What is required
Write out the material below word for word, from its start down to the line containing "Looking at the image, I should click on (570, 168).", both ends included.

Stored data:
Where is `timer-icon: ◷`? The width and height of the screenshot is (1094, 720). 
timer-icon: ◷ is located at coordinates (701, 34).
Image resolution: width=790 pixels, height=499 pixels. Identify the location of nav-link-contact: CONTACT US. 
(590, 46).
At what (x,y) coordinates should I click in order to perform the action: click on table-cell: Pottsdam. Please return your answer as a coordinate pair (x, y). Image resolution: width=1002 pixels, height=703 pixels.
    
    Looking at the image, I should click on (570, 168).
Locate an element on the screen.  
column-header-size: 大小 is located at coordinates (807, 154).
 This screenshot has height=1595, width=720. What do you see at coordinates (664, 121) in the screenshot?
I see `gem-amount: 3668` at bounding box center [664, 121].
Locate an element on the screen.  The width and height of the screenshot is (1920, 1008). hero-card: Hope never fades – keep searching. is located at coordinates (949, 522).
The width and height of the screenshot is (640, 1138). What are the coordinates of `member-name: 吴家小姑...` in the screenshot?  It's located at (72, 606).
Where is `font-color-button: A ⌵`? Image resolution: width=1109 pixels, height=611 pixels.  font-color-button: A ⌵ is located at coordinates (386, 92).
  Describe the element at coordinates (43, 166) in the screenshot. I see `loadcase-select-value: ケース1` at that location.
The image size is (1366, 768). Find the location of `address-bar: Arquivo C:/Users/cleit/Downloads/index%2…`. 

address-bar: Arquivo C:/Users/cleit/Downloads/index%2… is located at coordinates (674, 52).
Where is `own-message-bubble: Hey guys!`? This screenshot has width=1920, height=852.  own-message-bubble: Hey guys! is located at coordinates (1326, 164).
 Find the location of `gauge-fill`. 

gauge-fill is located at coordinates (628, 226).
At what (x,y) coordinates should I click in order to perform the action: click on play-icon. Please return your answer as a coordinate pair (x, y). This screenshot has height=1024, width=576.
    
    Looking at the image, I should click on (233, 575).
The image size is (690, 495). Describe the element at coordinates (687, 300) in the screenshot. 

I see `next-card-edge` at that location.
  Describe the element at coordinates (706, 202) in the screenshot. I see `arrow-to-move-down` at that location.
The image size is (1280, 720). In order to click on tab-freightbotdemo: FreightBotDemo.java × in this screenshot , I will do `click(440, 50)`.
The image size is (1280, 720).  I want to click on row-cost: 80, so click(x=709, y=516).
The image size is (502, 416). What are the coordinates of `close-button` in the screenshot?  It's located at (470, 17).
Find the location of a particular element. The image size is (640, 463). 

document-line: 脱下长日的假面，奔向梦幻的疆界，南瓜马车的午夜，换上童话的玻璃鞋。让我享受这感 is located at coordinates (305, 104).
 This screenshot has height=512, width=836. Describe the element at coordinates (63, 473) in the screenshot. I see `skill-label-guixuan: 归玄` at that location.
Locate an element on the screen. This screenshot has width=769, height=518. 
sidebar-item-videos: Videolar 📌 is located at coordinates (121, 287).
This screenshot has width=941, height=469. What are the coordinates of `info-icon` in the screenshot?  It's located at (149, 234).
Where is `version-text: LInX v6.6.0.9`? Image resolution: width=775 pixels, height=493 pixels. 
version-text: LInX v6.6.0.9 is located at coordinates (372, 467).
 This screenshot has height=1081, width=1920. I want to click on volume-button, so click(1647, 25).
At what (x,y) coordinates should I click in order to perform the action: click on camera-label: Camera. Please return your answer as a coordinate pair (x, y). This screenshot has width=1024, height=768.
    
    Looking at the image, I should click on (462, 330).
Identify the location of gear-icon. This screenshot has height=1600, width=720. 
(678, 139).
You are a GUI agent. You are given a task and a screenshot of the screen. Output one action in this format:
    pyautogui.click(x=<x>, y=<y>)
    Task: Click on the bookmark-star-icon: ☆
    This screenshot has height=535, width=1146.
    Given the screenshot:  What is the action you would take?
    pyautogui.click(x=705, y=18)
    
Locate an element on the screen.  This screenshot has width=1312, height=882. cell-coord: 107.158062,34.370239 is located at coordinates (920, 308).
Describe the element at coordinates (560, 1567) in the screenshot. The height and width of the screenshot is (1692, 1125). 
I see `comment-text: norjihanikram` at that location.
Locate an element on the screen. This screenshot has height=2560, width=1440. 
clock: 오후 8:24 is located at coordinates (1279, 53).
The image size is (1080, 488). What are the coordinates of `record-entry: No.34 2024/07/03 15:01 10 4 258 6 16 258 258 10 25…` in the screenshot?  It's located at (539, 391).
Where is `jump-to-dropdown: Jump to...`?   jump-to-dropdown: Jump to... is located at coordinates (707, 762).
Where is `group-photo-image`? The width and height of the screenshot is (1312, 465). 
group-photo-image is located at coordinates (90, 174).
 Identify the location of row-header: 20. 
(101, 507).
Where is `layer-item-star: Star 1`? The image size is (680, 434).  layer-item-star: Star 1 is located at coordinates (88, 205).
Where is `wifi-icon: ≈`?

Response to the exercise
Where is `timer-icon: ◷`? The width and height of the screenshot is (1094, 720). 
timer-icon: ◷ is located at coordinates (701, 34).
Image resolution: width=790 pixels, height=499 pixels. Identify the location of nav-link-contact: CONTACT US. 
(590, 46).
At what (x,y) coordinates should I click in order to perform the action: click on table-cell: Pottsdam. Please return your answer as a coordinate pair (x, y). Image resolution: width=1002 pixels, height=703 pixels.
    
    Looking at the image, I should click on (570, 168).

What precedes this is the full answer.